Türkiye ve Ortadoğu halkları ortaya çıkan bu yeni durumu sevinçle karşıladılar. Mazlumların haklarını korumak adına uzun yıllardır beklenen bir kahraman çıkmış ve kimsenin gözünün üstünde kaşın var diyemediği İsrail’e, tüm dünyanın gözleri önünde haddini bildirmişti. Bu inanılması güç bir durumdu ve ancak gerçekti.

Yaşanan “büyükelçiler krizi” sonrasında gerilme trendi her geçen gün artmakta olan ilişkiler, 31 Mayıs 2010 günü İsrail Silahlı Kuvvetleri’nin Gazze’ye yardım götürmek üzere Türkiye’den yola çıkan ve dünyanın her yanından gelen sivil gönüllülerle dolu Mavi Marmara gemisine saldırıp, 10 vatandaşımızı şehit ederken, 53 kişiyi yaralaması ve diğer yolcuları da tutuklamasıyla tarihinin en alt seviyesine düştü. İsrail’le yapılmış olan tüm askeri antlaşmalar askıya alındı, ticari ve turistik ilişkiler neredeyse sıfırlandı.

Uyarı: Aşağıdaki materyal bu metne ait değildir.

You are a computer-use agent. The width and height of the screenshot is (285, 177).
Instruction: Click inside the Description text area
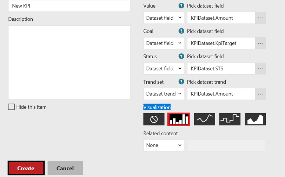[x=69, y=62]
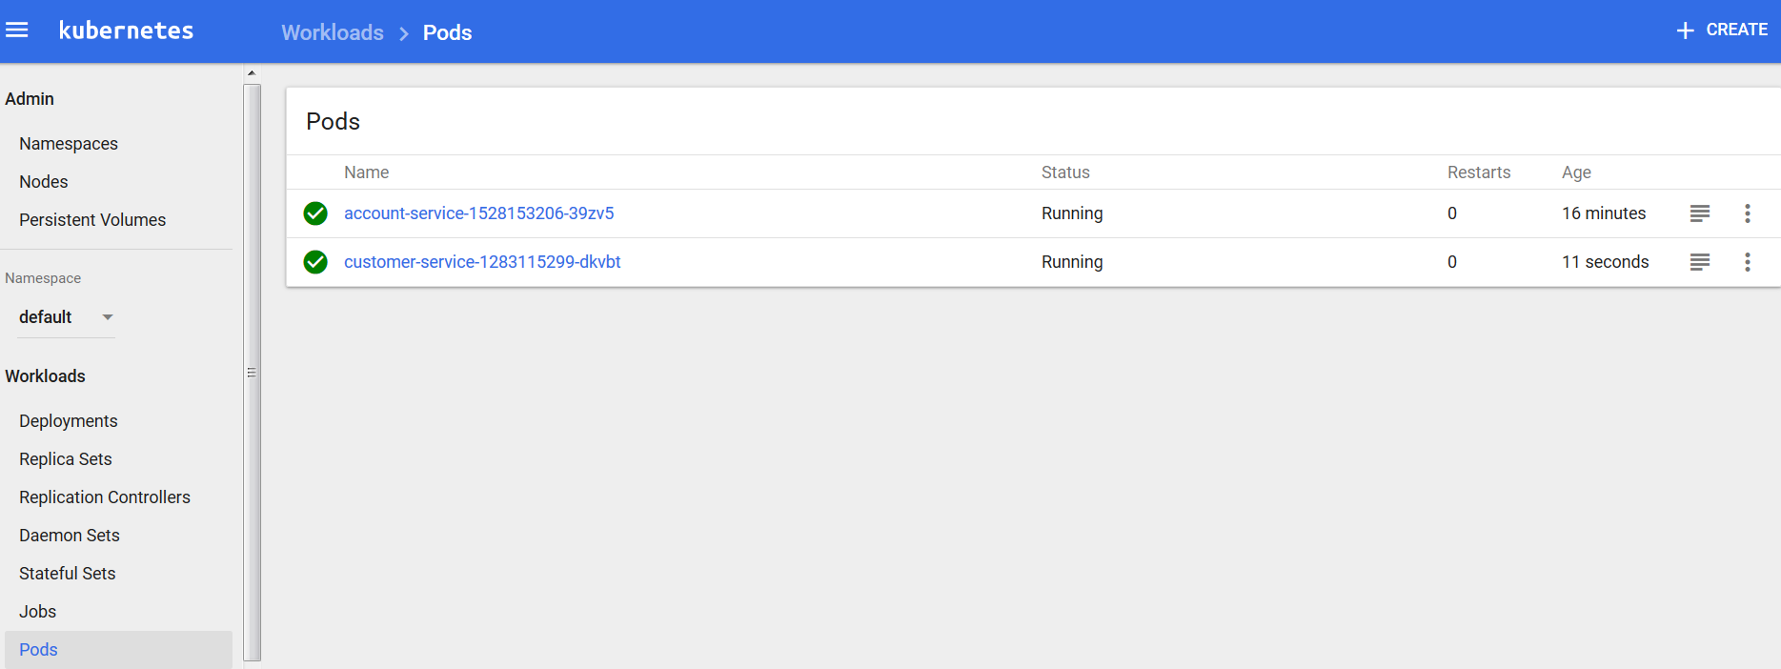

Türkiye Cumhuriyeti hükümeti var gücüyle uluslararası arenada İsrail’in bu barbarca tutumunu gözler önüne sermeye çalıştı. İsrail aleyhine gerek hükümet gerek İHH gerekse bireysel olarak mağdurlar tarafından çok sayıda davalar açıldı ve birçoğu da kazanıldı ya da kazanılması yönünde devam ediyor. İspanya gibi bazı ülkeler, suçlu buldukları birtakım İsrailli subayların ülkelerine girmeleri durumunda tutuklanacaklarını ilan ediyorlar.

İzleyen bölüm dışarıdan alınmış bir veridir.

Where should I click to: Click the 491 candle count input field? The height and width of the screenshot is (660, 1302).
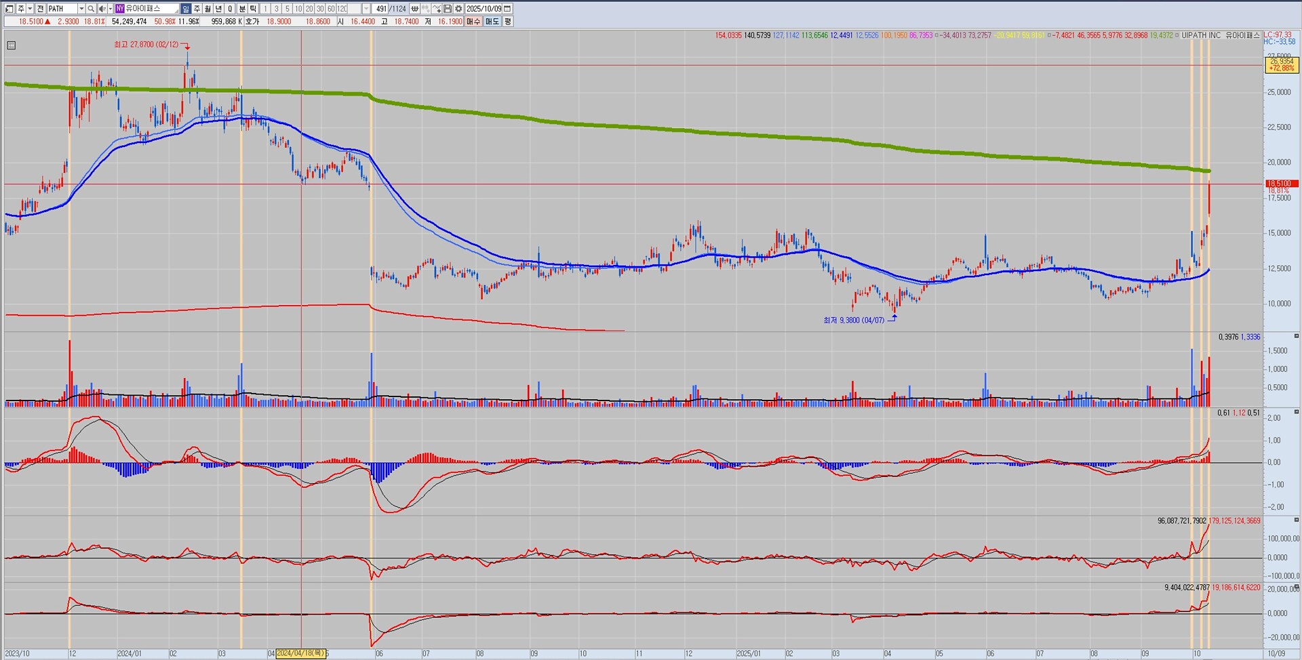[x=381, y=9]
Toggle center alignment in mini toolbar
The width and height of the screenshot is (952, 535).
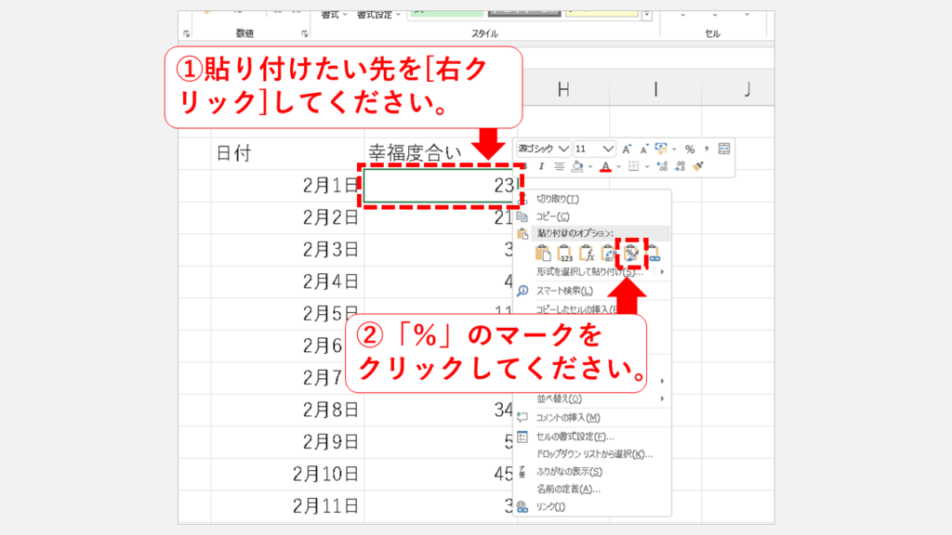coord(560,166)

Yanı sıra İsrail tarafının, bu gelişmelerin en başından beri Türkiye ile arayı düzeltebilmek için çok sayıda girişimde bulunduğu da bilinen bir gerçekti ve kapalı kapılar ardında iki ülke heyetlerinin yaptığı sayısız görüşmeler sonucunda, İsrail, Türkiye’nin “Özür, tazminat ve Gazze’ye ambargonun kaldırılması” taleplerini belirli ölçüde karşılayabilmeyi taahhüt eder noktaya geliyordu. Bunun ilk adımı olarak Netanyahu bizatihi Obama aracılığıyla Erdoğan’la bir telefon görüşmesi yaparak özür diledi. Ardından heyetler, şehit ve yaralı ailelerine ödenecek tazminatlar konusunda uzunca süren müzakerelerde bulunmaya devam ettiler. Ancak tüm bunlar olurken Türkiye ve İsrail’in uluslararası siyasette birbirlerini zor duruma düşürecek bazı adımlar atmaktan kaçınmıyorlarsa da bunu tam anlamıyla bir savaş haline dönüştürmek noktasında ise oldukça temkinli davrandıkları söylenebilirdi. Bundan 2 yıl önce tazminat görüşmelerinde belirli bir noktaya gelinmişti; ancak IHH tarafı, özellikle “Gazze’ye ambargonun kalkması” konusunu “birincil şart” olarak gördüklerini belirterek, şu aşamada tazminat konuşmanın çok bir anlamı olmadığı üzerinde durdular. Ve konu o zamandan bu zamana çeşitli mahkeme davaları dışında pek de gündeme gelmiyordu.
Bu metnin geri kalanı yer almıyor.